**ABOUT THIS TASK**
Say the number of lines in the records below that hold the word "column", and only that number.
====== THE DATA ======
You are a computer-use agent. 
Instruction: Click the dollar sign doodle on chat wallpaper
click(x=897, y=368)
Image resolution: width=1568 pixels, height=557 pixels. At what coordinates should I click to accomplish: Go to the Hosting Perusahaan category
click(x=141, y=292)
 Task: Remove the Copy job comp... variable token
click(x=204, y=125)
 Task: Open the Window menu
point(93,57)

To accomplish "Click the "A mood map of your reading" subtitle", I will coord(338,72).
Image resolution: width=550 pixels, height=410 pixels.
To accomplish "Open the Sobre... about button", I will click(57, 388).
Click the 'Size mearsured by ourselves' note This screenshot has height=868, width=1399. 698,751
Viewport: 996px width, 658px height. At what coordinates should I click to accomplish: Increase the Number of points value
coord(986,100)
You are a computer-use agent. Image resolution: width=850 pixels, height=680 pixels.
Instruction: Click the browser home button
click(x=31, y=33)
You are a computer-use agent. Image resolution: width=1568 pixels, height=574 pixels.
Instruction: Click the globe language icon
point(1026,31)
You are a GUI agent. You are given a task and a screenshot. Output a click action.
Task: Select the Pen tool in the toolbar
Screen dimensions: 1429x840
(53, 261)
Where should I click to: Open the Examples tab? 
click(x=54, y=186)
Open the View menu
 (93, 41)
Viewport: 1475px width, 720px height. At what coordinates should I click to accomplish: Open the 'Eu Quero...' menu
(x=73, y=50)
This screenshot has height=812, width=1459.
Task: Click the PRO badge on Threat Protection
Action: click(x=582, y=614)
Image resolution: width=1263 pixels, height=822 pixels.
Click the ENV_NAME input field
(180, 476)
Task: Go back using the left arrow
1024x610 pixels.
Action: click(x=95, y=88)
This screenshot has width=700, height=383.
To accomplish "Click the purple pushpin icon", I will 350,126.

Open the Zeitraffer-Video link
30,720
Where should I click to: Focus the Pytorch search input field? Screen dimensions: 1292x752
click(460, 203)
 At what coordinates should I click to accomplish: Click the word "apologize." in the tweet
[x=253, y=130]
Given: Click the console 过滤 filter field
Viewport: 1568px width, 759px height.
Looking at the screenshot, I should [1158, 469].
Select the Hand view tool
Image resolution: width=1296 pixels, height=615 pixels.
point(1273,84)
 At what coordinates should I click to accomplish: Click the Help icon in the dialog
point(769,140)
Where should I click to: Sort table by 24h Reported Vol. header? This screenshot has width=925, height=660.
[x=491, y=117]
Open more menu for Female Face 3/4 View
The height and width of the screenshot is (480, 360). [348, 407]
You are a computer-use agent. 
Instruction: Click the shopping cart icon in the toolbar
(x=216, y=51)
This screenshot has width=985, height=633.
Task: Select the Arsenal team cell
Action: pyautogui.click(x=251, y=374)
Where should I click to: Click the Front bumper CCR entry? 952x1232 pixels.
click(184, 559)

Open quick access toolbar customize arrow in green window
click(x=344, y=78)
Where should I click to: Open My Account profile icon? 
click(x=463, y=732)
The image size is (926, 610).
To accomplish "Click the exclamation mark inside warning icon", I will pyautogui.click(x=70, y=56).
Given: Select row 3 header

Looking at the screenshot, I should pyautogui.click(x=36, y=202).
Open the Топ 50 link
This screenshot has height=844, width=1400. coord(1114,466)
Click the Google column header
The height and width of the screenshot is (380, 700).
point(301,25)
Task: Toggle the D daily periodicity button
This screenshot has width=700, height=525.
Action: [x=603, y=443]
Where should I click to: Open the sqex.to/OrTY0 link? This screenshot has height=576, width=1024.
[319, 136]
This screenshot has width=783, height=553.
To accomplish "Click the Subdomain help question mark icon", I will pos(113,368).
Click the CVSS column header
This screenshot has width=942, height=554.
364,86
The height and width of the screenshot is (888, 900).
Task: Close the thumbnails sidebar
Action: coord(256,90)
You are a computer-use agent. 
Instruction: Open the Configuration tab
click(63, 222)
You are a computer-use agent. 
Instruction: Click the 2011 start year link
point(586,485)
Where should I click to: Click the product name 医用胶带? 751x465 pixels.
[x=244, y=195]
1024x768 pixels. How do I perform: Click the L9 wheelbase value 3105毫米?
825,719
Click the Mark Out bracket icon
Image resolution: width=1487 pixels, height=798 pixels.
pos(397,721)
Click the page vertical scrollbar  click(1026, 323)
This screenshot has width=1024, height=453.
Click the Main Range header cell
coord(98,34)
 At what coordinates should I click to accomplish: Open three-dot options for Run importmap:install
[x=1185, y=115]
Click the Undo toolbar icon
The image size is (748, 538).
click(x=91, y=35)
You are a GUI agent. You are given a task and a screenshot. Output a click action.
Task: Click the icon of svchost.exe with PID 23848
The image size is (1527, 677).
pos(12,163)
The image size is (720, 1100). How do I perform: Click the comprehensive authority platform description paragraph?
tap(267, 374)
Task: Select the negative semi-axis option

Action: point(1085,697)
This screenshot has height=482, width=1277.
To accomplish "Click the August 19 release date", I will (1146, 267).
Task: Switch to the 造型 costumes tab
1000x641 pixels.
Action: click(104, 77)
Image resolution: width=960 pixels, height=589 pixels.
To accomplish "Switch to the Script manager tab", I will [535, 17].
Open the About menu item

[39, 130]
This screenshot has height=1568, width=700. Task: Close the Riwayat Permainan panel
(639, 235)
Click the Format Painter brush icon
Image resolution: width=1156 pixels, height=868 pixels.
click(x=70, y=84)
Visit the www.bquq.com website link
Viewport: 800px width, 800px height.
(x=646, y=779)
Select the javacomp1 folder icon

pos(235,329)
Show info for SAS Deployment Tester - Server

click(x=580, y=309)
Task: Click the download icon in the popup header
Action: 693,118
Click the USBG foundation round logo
======
**ANSWER FOR THE TASK**
2